Yorkshire Dales fue nuestro destino de vacaciones y no se me ocurre nada que hubiera hecho diferente. Cada día que pasamos allí fue simplemente inmejorable. El tiempo amenazaba con no acompañar nuestras ganas de pasear entre prados y ovejas pero día tras día, contradiciendo las predicciones, el cielo se despejaba y nos dejaba descubrir todos los sitios asombrosos que se esconden en ese tesoro de Inglaterra.
La casa, y sobre todo sus vistas, eran casi irreales.
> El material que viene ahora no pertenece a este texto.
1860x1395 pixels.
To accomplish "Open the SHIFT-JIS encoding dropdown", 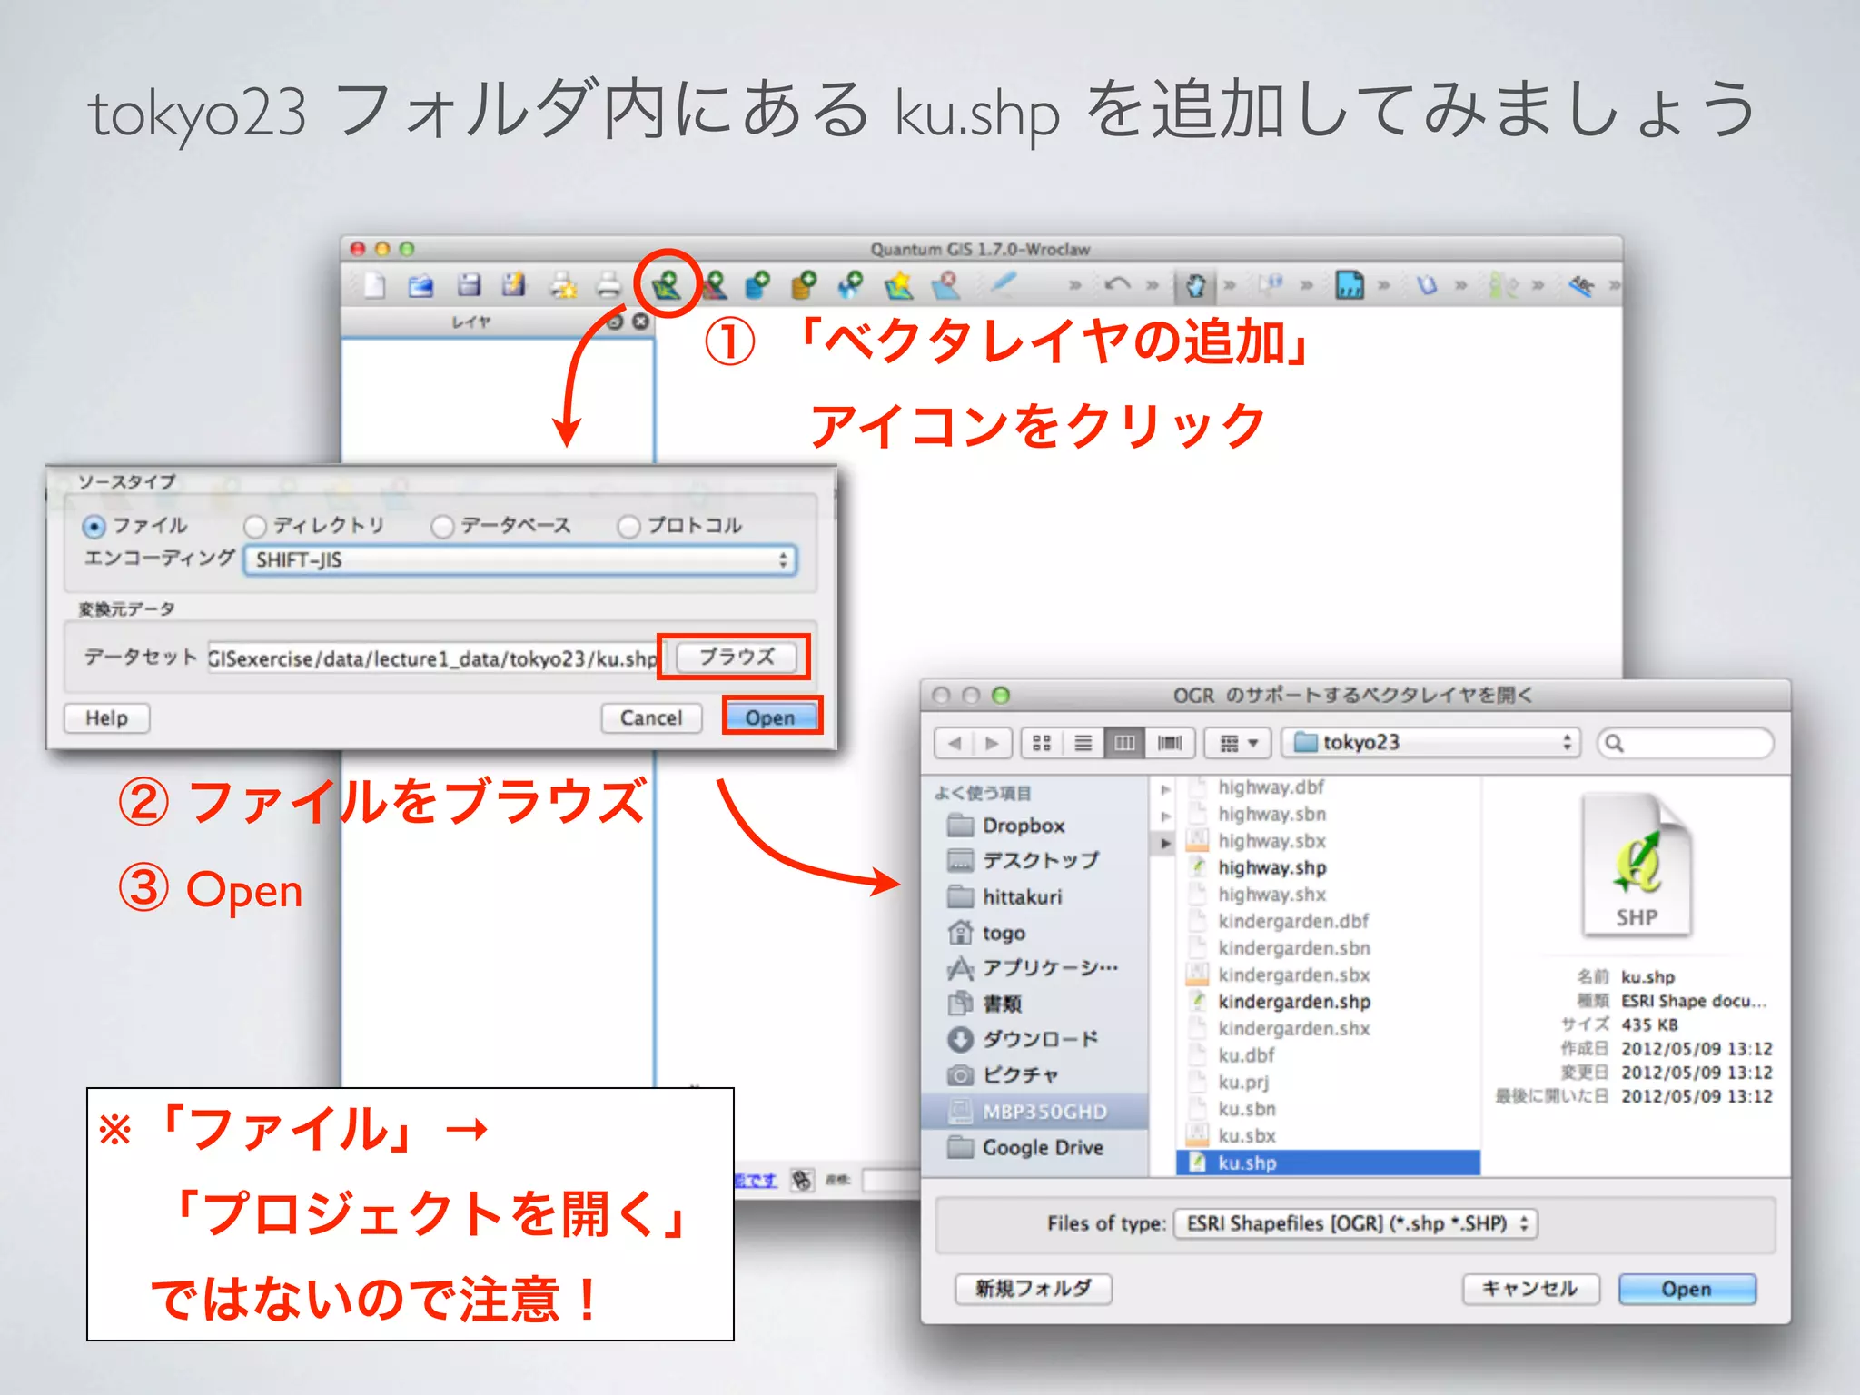I will pyautogui.click(x=520, y=560).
Nos empapamos de las colinas y ese olor que llegaba hasta el epicentro de mi infancia transportándome al verde de los valles pasiegos.
Los niños se quejaban por los largos paseos pero al final sucumbían a las maravillas que íbamos encontrando, al placer de caminar sobre esas alfombras de musgo mullido, a los dulces que aparecían mágicamente de mi mochila para premiar el esfuerzo, a los paisajes inolvidables, a la emoción de escapar de la tormenta amenazante y a la felicidad de ver a Bruma libre, corriendo, persiguiendo ovejas, devorando toda suerte de cagadillas de animales.
Días felices sin duda, patrimonio ya para siempre de la memoria.